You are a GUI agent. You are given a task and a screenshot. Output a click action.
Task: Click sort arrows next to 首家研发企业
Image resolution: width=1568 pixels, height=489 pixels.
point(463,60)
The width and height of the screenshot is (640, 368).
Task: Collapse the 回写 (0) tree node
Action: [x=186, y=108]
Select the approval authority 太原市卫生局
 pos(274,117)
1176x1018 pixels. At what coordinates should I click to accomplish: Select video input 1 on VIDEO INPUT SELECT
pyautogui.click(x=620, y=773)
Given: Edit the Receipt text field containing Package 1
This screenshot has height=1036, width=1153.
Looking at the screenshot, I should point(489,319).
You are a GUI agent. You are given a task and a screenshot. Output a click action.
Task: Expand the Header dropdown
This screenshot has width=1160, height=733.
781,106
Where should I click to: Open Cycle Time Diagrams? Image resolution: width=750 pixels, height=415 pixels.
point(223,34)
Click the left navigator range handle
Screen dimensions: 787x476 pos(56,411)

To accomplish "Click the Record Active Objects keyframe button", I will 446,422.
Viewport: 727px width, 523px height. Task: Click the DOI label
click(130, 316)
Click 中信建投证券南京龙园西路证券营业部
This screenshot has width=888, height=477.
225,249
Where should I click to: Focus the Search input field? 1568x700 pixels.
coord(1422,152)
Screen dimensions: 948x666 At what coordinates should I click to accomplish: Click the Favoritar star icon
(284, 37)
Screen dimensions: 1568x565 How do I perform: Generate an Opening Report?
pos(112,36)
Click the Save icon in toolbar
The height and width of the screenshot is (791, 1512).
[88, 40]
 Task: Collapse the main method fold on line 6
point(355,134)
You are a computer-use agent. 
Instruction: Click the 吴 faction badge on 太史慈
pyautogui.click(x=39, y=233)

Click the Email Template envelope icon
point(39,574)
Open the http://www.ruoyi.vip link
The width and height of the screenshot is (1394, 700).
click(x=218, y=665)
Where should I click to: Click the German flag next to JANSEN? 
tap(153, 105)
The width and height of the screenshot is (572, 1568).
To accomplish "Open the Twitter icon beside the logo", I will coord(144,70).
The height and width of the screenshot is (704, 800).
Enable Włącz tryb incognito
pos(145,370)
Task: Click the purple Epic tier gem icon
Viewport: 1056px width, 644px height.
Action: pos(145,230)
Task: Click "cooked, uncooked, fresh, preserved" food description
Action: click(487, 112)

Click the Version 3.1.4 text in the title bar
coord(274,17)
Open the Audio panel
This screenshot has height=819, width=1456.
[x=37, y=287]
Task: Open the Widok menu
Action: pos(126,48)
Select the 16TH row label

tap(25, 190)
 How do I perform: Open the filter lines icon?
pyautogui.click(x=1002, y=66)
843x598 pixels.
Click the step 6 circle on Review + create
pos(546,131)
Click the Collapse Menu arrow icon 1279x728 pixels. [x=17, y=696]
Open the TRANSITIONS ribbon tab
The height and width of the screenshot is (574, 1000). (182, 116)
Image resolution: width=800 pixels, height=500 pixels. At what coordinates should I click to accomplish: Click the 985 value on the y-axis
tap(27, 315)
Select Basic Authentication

Aim of the task
Write out the material above exactly, please, from its first line up to and including the line where "You are a computer-use agent." appears, and stop there.

Written reply
You are a GUI agent. You are given a task and a screenshot. Output a click action.
Task: Click sort arrows next to 首家研发企业
Image resolution: width=1568 pixels, height=489 pixels.
point(463,60)
The width and height of the screenshot is (640, 368).
Task: Collapse the 回写 (0) tree node
Action: [x=186, y=108]
Select the approval authority 太原市卫生局
 pos(274,117)
1176x1018 pixels. At what coordinates should I click to accomplish: Select video input 1 on VIDEO INPUT SELECT
pyautogui.click(x=620, y=773)
Given: Edit the Receipt text field containing Package 1
This screenshot has height=1036, width=1153.
Looking at the screenshot, I should point(489,319).
You are a GUI agent. You are given a task and a screenshot. Output a click action.
Task: Expand the Header dropdown
This screenshot has width=1160, height=733.
781,106
Where should I click to: Open Cycle Time Diagrams? Image resolution: width=750 pixels, height=415 pixels.
point(223,34)
Click the left navigator range handle
Screen dimensions: 787x476 pos(56,411)

To accomplish "Click the Record Active Objects keyframe button", I will 446,422.
Viewport: 727px width, 523px height. Task: Click the DOI label
click(130, 316)
Click 中信建投证券南京龙园西路证券营业部
This screenshot has width=888, height=477.
225,249
Where should I click to: Focus the Search input field? 1568x700 pixels.
coord(1422,152)
Screen dimensions: 948x666 At what coordinates should I click to accomplish: Click the Favoritar star icon
(284, 37)
Screen dimensions: 1568x565 How do I perform: Generate an Opening Report?
pos(112,36)
Click the Save icon in toolbar
The height and width of the screenshot is (791, 1512).
[88, 40]
 Task: Collapse the main method fold on line 6
point(355,134)
You are a computer-use agent. 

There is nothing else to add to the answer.